[Extracted information]

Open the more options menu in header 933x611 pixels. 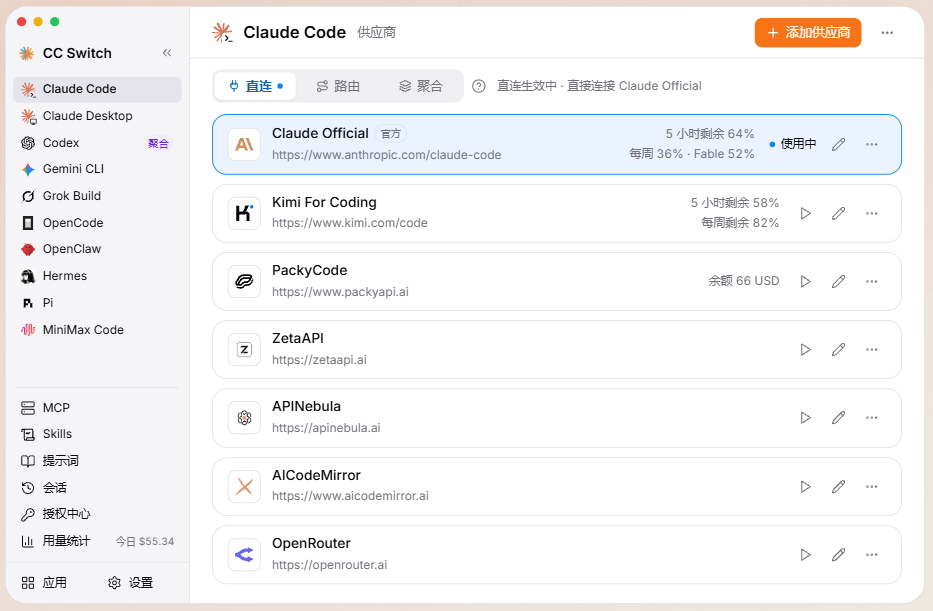tap(887, 33)
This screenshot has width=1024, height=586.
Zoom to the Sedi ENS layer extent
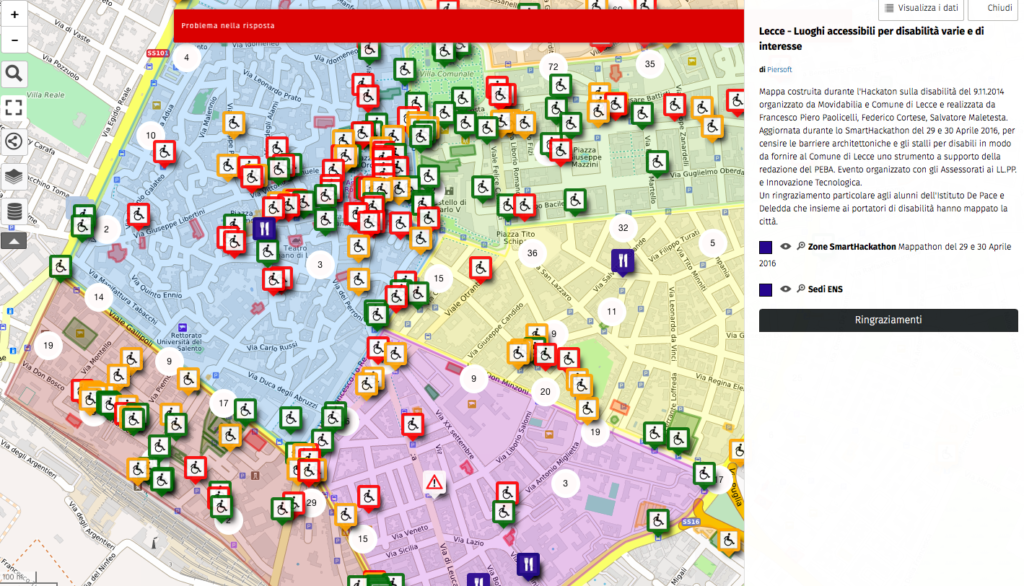[801, 290]
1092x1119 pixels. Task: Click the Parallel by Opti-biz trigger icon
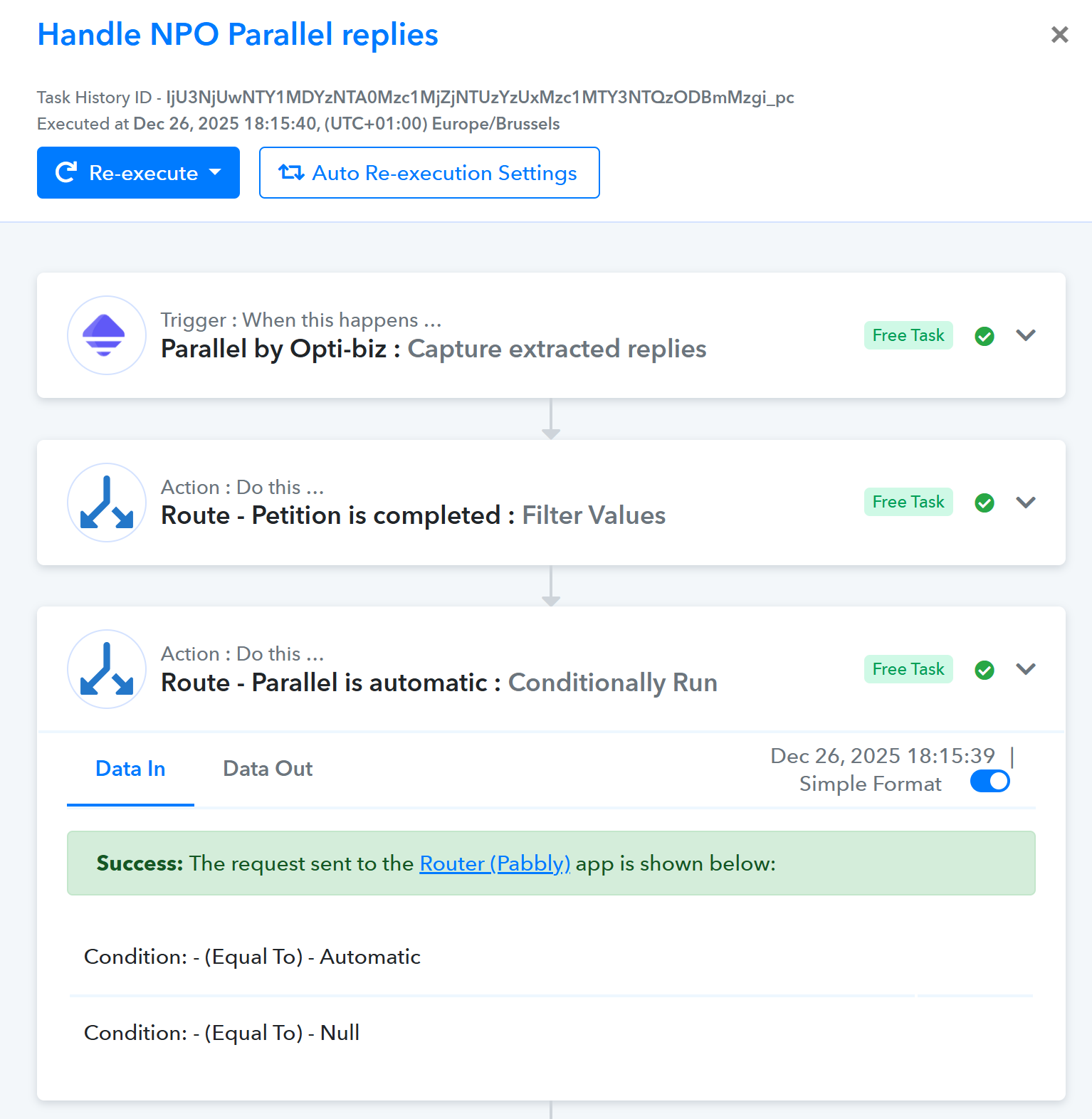point(107,335)
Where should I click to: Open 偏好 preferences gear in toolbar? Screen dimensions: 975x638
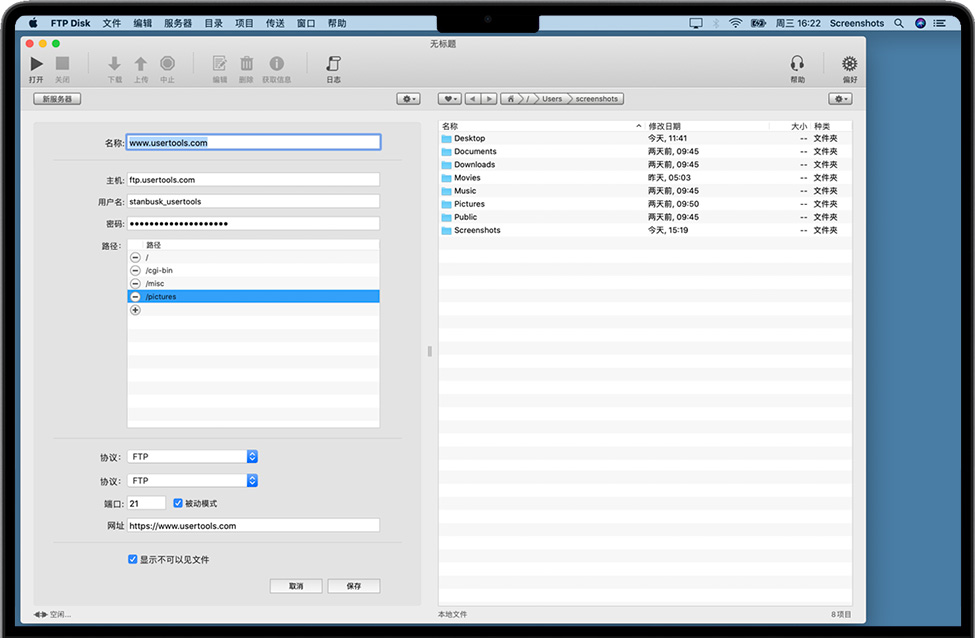point(849,64)
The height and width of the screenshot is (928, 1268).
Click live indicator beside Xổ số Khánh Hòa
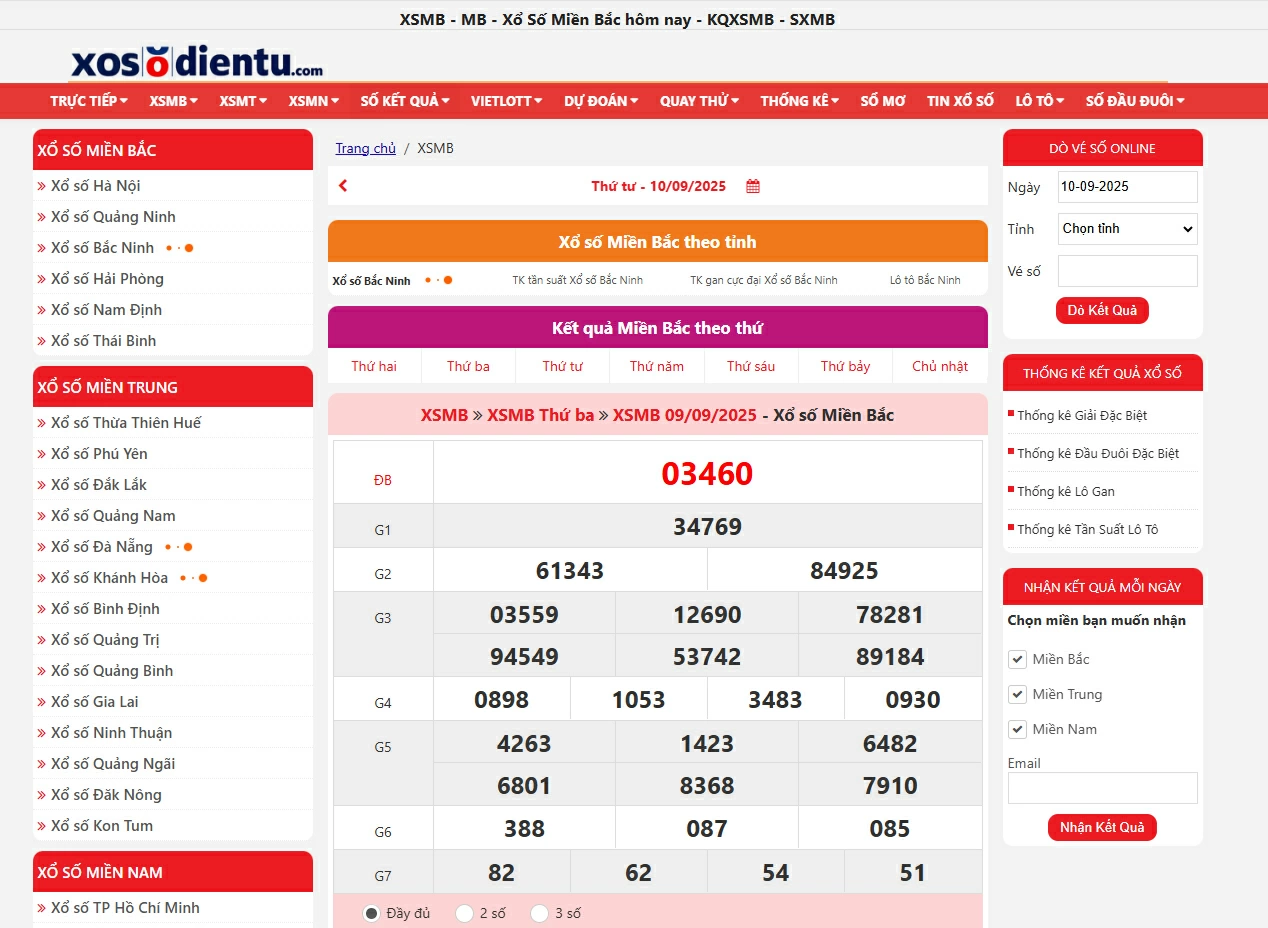point(194,578)
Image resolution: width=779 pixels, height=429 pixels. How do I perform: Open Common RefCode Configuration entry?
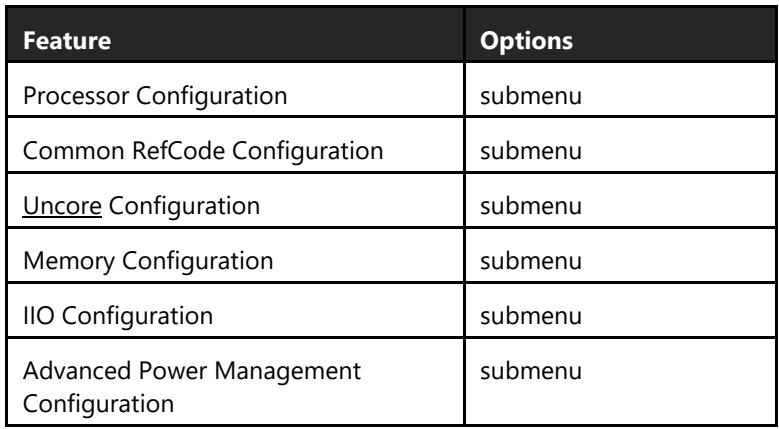[x=203, y=151]
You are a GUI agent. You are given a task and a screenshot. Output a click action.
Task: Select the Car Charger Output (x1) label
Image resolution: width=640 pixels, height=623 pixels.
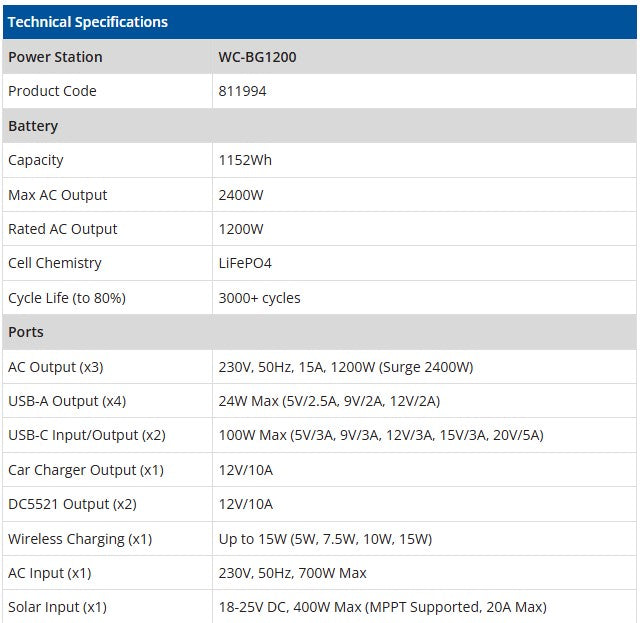coord(85,470)
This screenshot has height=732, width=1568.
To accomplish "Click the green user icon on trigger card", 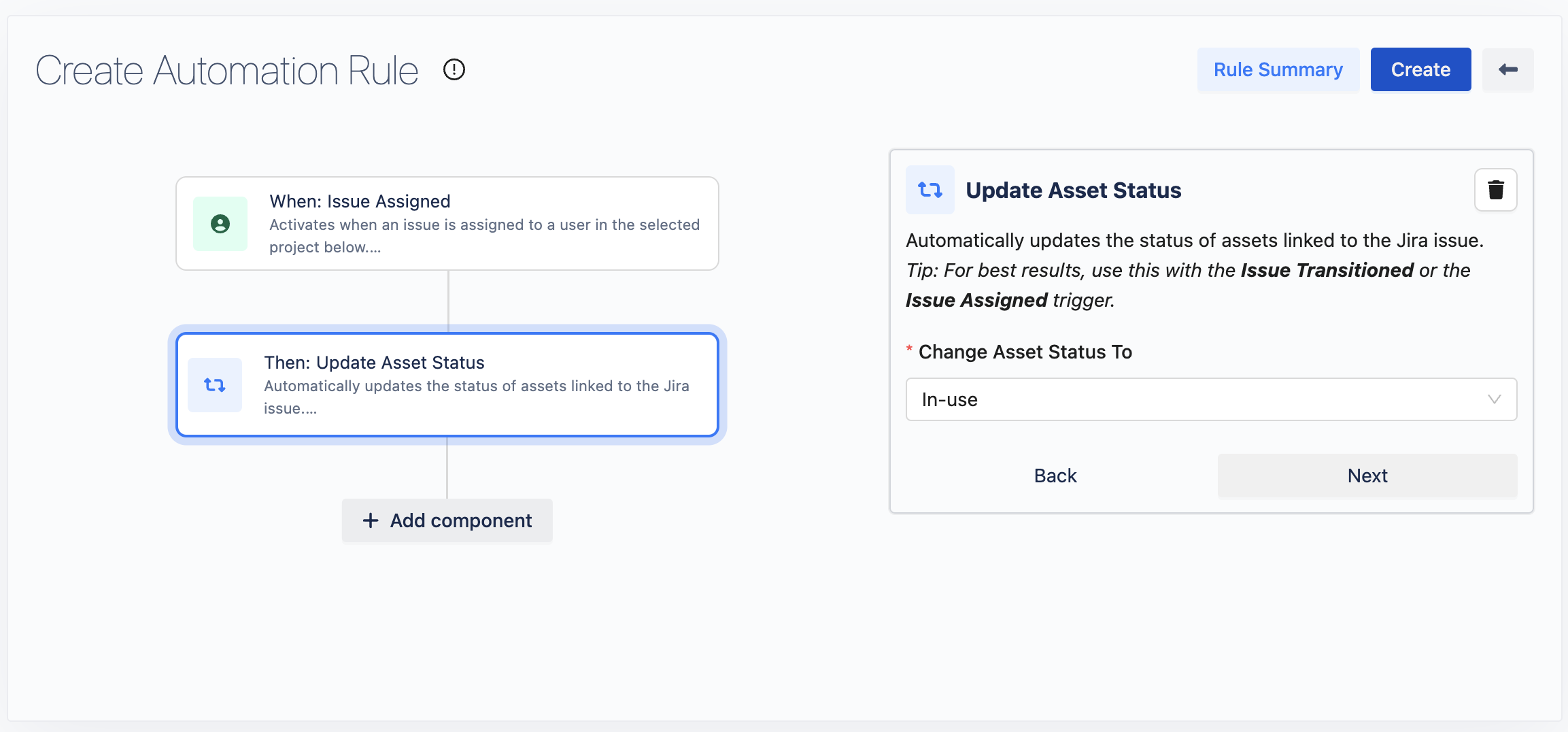I will [220, 224].
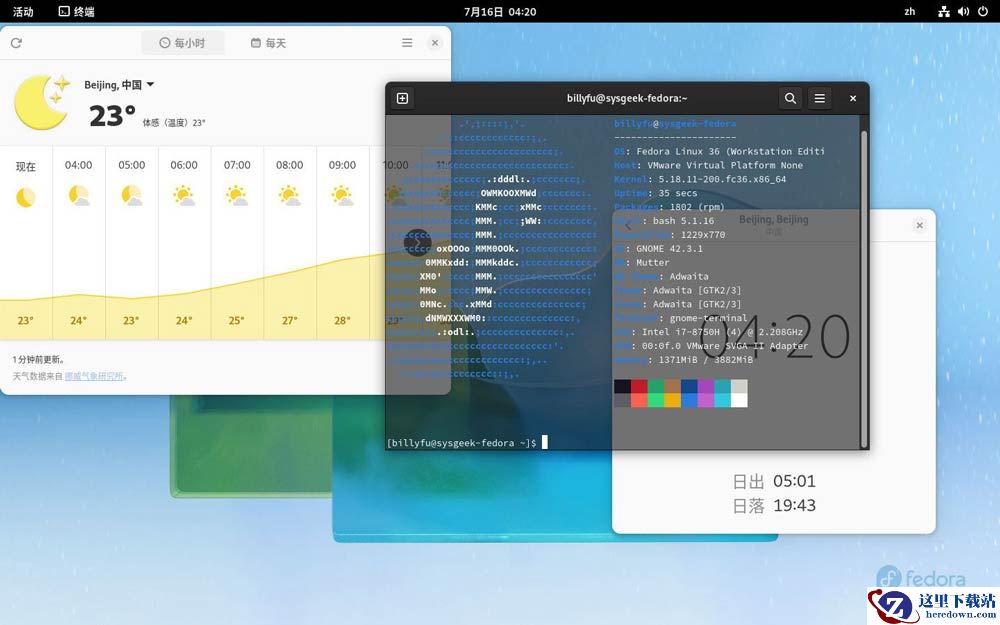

[/Extracted information]

▶ **Description of the task**
Working from the entries above, reproduce exactly and only the lines beginning with the line that has "The height and" and ending with the line that has "Task: Select the"; omit all pictures.

▶ **Output for this exercise**
The height and width of the screenshot is (928, 1268).
Click live indicator beside Xổ số Khánh Hòa
point(194,578)
Image resolution: width=779 pixels, height=429 pixels. How do I perform: Open Common RefCode Configuration entry?
[x=203, y=151]
You are a GUI agent. You are given a task and a screenshot. Output a click action.
Task: Select the Car Charger Output (x1) label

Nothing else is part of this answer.